WHAT IS REQUIRED:
With the pictures omitted, print exactly the lines below, from the one containing "Instruction: Click the LOMA ticker label" through the one containing "Image resolution: width=570", and nothing else.

Start of DATA SUPPLIED

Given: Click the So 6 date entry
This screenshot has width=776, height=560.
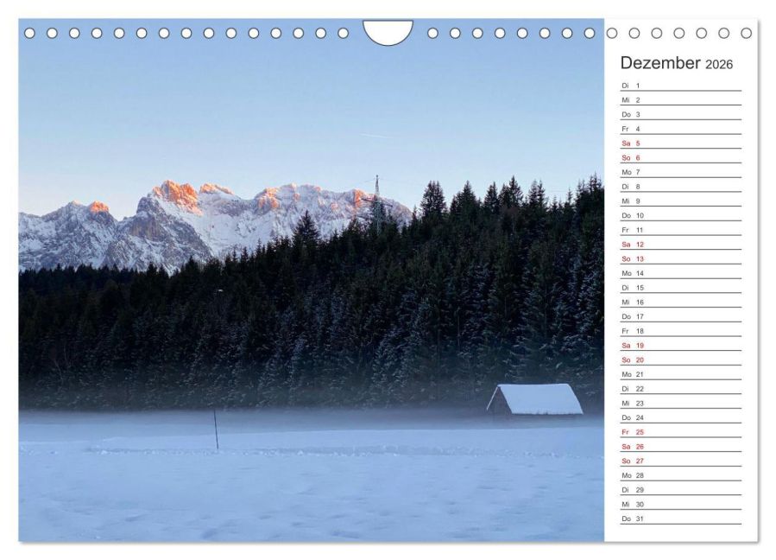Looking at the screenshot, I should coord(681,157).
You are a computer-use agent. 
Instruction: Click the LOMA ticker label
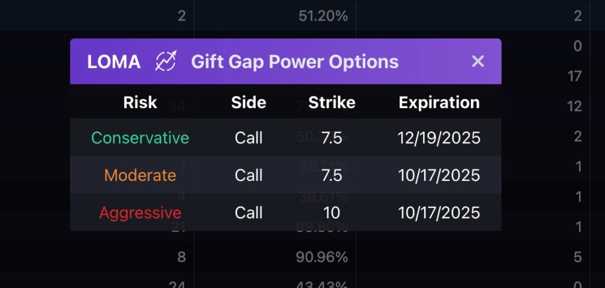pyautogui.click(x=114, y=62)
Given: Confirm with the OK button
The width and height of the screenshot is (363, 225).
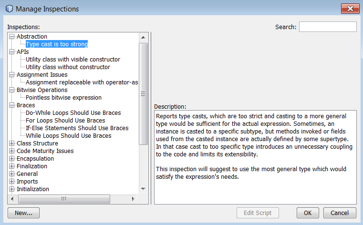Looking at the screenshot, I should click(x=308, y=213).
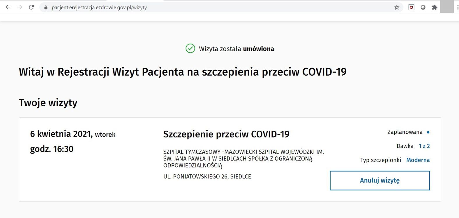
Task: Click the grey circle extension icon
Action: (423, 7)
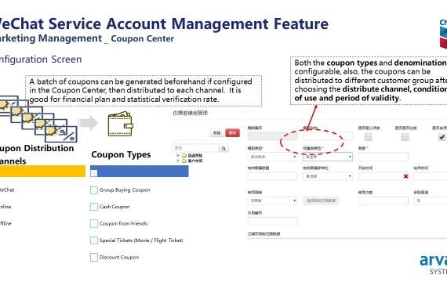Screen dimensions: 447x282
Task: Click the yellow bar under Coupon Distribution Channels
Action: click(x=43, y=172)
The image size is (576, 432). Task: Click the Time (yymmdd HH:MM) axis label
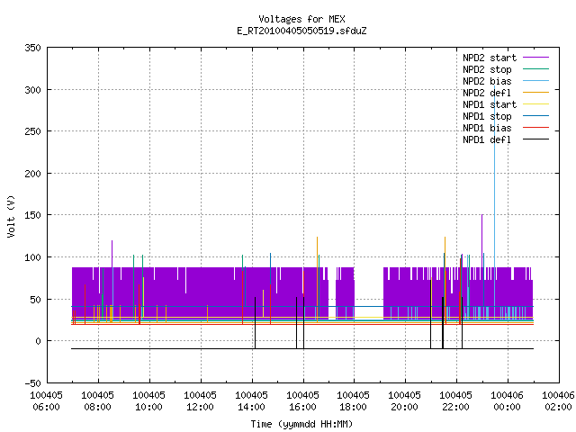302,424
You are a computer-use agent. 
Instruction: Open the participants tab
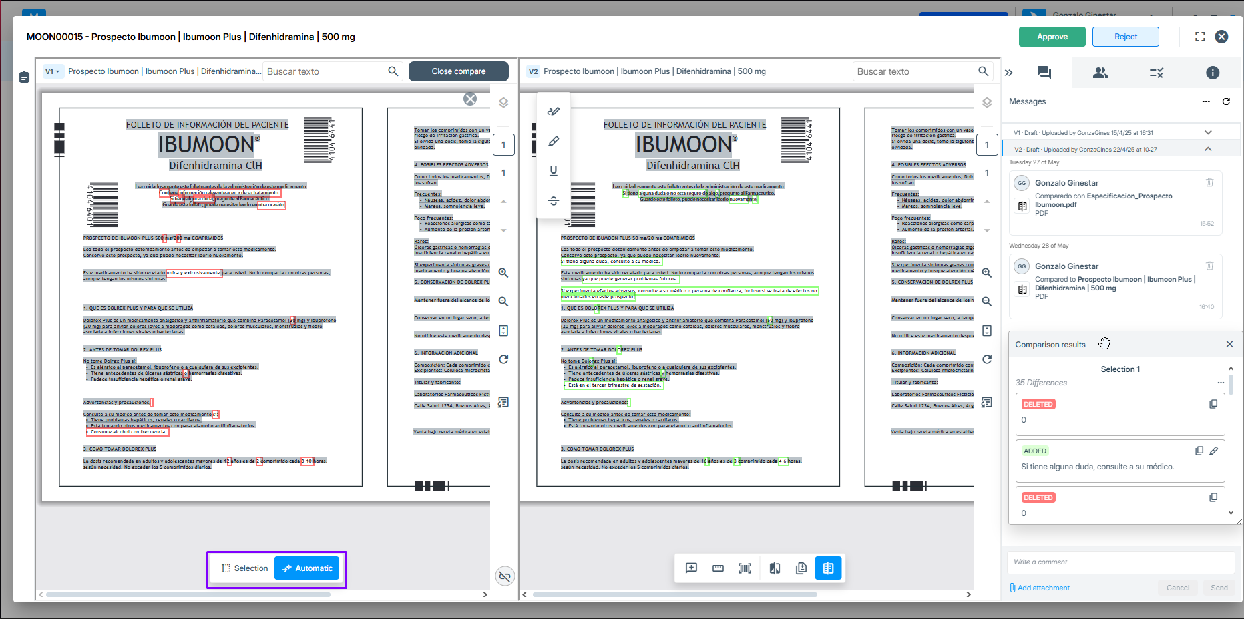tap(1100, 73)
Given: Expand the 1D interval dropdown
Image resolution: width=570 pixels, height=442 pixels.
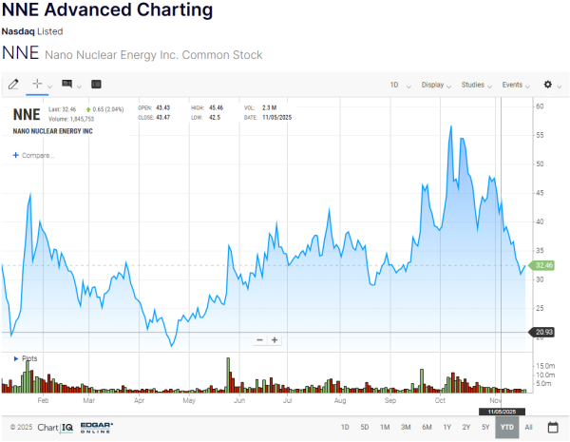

End of DATA SUPPLIED
Start of DATA SUPPLIED

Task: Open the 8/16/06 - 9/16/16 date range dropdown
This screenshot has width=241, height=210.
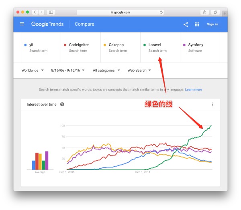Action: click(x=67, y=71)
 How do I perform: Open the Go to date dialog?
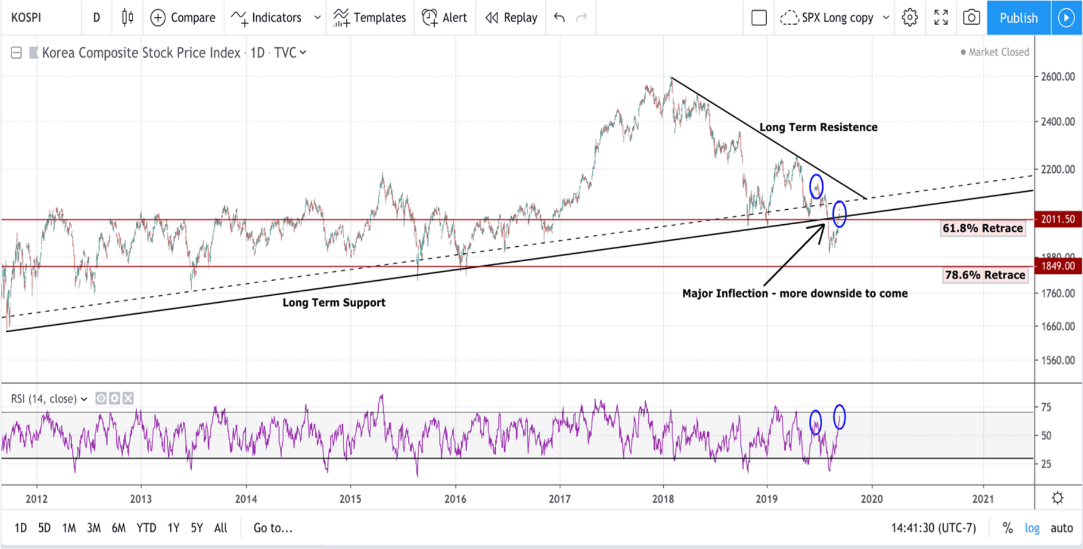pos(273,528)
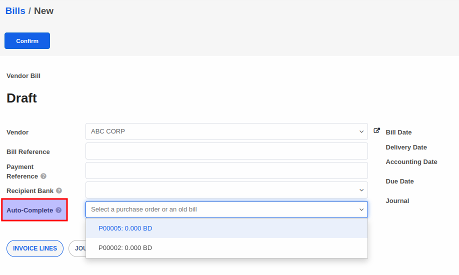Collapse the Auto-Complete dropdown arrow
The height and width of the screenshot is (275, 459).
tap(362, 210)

End of DATA SUPPLIED
Start of DATA SUPPLIED

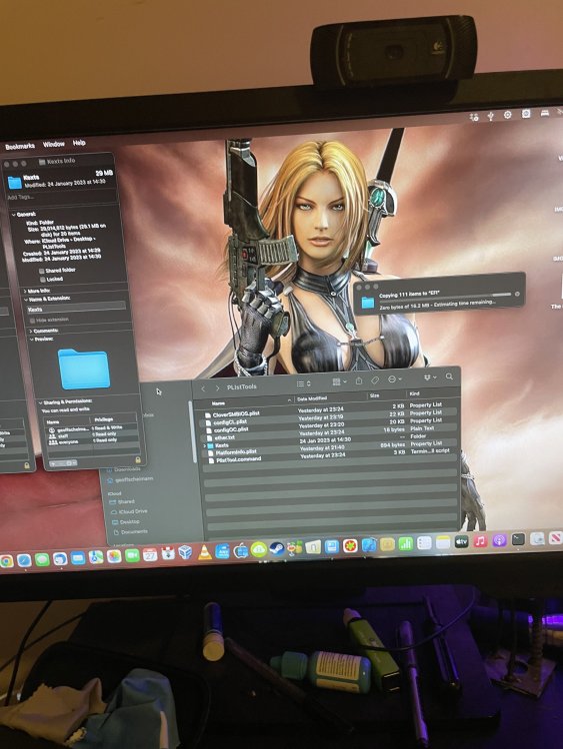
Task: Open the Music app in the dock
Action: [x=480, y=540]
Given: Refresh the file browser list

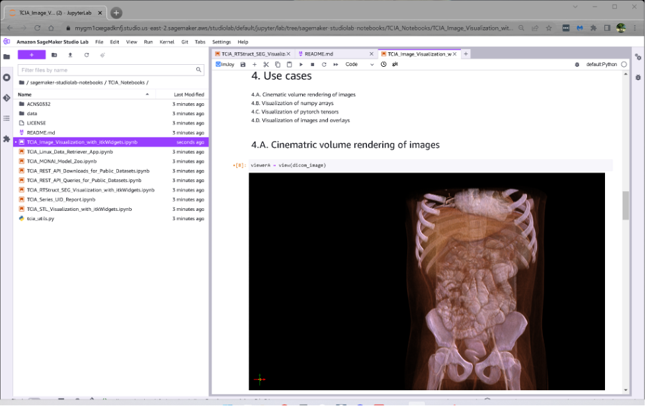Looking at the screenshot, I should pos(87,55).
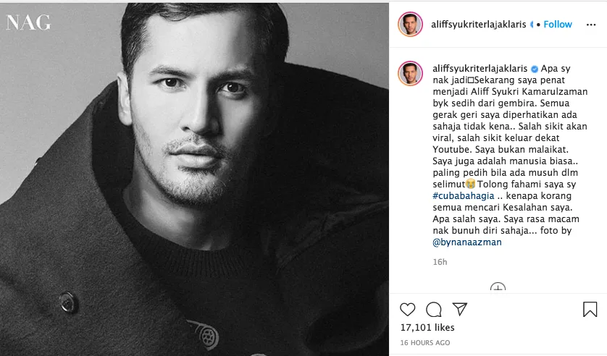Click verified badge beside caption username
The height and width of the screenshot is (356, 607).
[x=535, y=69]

End of DATA SUPPLIED

WRITTEN REPLY:
Instruction: Click the LOMA ticker label
pyautogui.click(x=114, y=62)
Given: Confirm with the OK button
The width and height of the screenshot is (363, 225).
Looking at the screenshot, I should click(x=308, y=213).
Task: Click the grey circle extension icon
Action: (423, 7)
Screen dimensions: 447x282
Task: Click the yellow bar under Coupon Distribution Channels
Action: click(x=43, y=172)
The image size is (576, 432). Task: Click the Time (yymmdd HH:MM) axis label
302,424
You are a computer-use agent. 
Instruction: Open the participants tab
tap(1100, 73)
Given: Expand the 1D interval dropdown
Image resolution: width=570 pixels, height=442 pixels.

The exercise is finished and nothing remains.